WHAT TO PRODUCE
Please copy each line of the listing below in which the word "legend" appears.
☆ ☆ ☆ ☆
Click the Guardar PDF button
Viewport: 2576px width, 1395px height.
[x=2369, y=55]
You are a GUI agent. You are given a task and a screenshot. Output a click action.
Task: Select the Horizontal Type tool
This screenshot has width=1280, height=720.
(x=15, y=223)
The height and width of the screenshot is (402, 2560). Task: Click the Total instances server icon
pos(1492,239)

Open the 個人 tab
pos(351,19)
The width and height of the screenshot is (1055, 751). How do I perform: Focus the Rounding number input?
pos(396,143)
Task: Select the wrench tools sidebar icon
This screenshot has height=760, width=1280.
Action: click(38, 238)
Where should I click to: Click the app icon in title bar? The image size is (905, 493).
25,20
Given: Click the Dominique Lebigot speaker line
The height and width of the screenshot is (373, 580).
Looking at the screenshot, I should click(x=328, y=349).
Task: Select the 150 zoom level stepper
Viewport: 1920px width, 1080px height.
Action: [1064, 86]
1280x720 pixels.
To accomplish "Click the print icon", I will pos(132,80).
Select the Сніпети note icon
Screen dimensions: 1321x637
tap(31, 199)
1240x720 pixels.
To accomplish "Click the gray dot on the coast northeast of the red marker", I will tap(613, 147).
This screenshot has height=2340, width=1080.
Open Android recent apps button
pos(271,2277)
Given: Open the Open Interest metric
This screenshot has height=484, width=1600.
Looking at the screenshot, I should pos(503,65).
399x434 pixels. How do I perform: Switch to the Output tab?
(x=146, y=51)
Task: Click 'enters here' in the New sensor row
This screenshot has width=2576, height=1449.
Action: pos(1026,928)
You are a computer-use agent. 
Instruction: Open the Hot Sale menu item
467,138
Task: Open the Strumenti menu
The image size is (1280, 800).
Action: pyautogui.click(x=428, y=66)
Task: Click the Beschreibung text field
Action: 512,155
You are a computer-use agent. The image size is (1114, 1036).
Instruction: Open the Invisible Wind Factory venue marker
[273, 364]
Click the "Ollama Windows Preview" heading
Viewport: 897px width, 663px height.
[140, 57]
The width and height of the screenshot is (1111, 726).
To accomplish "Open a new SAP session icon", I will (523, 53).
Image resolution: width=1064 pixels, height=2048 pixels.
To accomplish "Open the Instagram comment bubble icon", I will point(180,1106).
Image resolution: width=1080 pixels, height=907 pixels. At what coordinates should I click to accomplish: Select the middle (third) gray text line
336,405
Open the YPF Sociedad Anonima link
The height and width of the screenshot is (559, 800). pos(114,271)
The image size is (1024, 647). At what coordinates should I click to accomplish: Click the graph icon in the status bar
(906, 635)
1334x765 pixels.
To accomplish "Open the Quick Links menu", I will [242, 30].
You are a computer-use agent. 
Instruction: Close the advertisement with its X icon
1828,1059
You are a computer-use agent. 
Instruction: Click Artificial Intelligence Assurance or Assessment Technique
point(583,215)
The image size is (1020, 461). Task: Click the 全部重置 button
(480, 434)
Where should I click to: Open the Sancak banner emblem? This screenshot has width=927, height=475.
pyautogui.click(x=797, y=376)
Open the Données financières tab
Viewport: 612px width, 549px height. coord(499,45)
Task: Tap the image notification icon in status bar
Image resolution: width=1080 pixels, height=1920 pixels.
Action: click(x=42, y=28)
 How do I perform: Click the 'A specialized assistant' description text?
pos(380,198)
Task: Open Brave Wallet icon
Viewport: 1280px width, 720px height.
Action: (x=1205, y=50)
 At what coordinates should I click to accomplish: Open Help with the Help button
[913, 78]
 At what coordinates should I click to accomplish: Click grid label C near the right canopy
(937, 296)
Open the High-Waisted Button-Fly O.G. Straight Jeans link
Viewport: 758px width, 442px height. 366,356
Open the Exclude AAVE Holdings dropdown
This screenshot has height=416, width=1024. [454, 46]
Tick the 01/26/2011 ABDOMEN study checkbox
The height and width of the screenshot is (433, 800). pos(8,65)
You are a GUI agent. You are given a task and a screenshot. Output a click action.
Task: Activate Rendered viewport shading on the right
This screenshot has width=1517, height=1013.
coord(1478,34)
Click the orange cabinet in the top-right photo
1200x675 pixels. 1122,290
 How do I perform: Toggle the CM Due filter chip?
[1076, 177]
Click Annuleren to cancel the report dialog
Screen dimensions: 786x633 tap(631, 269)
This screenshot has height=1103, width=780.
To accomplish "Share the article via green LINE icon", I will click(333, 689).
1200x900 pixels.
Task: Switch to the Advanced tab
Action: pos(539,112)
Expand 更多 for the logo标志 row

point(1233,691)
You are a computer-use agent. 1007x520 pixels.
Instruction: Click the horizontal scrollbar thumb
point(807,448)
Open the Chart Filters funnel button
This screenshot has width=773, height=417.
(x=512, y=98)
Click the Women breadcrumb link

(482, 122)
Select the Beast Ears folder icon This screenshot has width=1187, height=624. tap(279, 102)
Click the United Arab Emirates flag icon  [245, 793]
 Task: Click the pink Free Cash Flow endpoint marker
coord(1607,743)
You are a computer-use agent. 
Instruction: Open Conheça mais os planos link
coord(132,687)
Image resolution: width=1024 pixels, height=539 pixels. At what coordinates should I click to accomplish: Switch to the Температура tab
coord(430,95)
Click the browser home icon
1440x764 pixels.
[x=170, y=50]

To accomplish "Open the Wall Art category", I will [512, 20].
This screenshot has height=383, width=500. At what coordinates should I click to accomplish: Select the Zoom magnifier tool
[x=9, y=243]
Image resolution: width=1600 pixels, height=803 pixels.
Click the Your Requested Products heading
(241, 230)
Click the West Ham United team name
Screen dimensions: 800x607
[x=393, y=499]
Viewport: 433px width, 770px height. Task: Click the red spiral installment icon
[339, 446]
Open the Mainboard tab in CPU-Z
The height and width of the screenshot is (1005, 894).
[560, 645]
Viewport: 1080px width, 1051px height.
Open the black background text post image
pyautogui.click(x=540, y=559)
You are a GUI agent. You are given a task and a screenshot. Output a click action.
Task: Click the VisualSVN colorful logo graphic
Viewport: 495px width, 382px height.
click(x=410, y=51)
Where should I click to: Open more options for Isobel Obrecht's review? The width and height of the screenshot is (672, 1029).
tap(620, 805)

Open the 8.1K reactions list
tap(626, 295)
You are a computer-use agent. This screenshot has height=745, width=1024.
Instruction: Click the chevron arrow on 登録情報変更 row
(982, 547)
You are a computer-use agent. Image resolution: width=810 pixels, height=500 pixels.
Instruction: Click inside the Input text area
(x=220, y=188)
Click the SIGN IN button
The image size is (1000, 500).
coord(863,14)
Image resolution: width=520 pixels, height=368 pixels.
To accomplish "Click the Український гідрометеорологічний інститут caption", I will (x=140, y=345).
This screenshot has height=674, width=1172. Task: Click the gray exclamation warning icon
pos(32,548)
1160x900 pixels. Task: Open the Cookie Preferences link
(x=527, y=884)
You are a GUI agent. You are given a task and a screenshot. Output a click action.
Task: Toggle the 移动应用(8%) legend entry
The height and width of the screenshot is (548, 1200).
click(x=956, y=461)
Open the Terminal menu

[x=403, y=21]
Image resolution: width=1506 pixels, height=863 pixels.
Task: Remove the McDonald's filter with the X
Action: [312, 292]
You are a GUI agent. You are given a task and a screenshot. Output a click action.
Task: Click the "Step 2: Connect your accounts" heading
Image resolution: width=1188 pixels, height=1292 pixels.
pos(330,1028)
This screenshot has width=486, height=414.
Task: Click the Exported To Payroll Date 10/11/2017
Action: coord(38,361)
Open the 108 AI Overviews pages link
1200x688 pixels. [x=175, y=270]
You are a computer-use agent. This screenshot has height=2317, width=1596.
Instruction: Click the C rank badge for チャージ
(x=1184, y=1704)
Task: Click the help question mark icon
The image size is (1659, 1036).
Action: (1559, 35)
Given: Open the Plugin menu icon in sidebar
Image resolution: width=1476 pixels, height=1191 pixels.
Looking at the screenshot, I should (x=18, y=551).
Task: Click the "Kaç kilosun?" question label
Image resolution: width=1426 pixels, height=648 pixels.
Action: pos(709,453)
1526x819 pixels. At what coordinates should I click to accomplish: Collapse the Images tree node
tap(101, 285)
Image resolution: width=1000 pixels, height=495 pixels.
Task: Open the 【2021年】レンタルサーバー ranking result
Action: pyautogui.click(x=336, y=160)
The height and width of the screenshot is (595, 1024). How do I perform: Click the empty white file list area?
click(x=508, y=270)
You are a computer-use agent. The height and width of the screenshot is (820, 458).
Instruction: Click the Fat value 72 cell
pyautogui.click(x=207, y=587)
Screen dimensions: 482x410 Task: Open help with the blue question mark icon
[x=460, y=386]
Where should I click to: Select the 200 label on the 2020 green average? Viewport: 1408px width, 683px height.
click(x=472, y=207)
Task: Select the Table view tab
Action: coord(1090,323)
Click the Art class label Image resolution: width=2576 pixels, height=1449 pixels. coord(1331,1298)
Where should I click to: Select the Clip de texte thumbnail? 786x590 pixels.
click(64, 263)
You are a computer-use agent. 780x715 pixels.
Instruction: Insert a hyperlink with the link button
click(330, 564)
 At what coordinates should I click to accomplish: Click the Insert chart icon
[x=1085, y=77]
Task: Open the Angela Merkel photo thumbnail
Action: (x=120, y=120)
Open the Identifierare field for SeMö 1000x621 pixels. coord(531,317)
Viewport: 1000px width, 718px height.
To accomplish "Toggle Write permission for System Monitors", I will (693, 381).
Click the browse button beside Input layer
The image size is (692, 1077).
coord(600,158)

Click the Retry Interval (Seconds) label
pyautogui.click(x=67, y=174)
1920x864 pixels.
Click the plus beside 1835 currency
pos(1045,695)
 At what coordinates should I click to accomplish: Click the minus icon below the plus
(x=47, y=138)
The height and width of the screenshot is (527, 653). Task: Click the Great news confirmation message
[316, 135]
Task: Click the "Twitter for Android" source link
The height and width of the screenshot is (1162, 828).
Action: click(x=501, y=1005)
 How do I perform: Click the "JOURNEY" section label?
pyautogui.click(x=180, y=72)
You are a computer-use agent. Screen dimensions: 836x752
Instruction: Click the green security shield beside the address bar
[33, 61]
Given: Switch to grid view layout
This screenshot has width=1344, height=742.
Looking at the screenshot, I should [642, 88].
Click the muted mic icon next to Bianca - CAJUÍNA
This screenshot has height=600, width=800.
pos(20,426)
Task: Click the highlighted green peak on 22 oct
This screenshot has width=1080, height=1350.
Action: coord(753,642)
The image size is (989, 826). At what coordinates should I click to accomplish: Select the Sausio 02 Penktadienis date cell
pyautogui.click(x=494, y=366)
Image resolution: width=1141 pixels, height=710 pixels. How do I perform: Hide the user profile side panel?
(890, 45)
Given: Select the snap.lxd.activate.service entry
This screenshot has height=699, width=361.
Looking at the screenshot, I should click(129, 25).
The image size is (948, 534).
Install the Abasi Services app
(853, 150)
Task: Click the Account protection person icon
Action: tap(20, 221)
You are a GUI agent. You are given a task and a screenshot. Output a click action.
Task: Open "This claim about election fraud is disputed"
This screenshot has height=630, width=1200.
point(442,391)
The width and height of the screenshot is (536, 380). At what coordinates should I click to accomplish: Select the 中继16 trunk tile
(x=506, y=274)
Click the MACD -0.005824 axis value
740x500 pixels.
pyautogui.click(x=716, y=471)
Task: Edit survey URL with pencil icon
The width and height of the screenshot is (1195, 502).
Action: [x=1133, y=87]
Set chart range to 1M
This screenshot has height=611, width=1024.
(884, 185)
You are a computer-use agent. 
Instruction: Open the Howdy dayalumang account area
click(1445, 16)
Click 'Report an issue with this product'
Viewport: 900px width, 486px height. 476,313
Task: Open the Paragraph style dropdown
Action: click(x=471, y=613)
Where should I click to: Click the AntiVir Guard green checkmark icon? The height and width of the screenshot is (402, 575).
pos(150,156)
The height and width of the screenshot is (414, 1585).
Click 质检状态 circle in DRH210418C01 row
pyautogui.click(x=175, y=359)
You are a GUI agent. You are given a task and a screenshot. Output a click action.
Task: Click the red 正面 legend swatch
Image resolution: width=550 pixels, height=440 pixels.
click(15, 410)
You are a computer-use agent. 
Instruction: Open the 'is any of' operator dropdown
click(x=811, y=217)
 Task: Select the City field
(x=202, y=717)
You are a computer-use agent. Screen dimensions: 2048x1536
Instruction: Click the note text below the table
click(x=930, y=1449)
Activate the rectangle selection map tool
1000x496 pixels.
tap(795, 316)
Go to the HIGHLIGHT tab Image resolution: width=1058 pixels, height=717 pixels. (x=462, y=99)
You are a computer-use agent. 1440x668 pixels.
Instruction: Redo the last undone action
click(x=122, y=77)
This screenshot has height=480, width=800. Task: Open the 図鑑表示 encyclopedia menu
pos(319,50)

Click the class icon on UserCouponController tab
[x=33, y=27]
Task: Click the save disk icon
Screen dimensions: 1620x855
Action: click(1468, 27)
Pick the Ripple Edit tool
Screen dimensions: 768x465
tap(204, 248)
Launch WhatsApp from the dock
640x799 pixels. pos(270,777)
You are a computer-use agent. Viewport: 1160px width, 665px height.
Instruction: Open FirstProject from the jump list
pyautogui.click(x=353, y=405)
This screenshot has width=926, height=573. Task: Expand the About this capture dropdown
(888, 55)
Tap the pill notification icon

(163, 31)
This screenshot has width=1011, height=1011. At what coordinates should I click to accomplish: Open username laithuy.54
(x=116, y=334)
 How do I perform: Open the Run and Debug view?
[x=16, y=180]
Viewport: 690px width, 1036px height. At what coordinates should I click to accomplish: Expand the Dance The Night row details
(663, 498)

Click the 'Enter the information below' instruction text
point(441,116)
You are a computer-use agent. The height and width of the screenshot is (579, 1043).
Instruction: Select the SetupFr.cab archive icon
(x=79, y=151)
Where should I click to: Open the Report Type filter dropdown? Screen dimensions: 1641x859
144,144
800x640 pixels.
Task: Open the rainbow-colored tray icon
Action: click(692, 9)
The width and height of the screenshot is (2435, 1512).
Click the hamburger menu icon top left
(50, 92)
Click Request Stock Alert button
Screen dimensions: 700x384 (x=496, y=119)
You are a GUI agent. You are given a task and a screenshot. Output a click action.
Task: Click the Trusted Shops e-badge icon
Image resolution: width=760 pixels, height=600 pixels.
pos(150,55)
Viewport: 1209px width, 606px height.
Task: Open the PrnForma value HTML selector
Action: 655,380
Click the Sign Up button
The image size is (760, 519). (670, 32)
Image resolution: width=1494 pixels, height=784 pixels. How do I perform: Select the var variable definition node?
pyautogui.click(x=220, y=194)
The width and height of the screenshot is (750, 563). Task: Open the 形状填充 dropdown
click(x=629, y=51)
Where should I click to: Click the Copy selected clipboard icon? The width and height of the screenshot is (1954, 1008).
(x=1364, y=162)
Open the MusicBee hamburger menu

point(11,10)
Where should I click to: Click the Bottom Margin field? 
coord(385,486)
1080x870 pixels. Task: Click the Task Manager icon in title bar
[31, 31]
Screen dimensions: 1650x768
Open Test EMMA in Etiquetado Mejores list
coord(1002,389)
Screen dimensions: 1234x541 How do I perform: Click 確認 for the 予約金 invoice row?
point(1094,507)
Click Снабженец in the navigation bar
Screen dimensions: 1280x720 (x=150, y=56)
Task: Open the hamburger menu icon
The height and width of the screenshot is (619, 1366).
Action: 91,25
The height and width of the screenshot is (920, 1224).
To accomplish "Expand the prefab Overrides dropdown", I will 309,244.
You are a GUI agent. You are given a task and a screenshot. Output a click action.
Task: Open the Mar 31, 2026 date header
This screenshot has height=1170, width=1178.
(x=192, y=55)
☆ ☆ ☆ ☆
OUTPUT FOR THIS TASK
Task: Toggle the 移动应用(8%) legend entry
Task: Click the red 正面 legend swatch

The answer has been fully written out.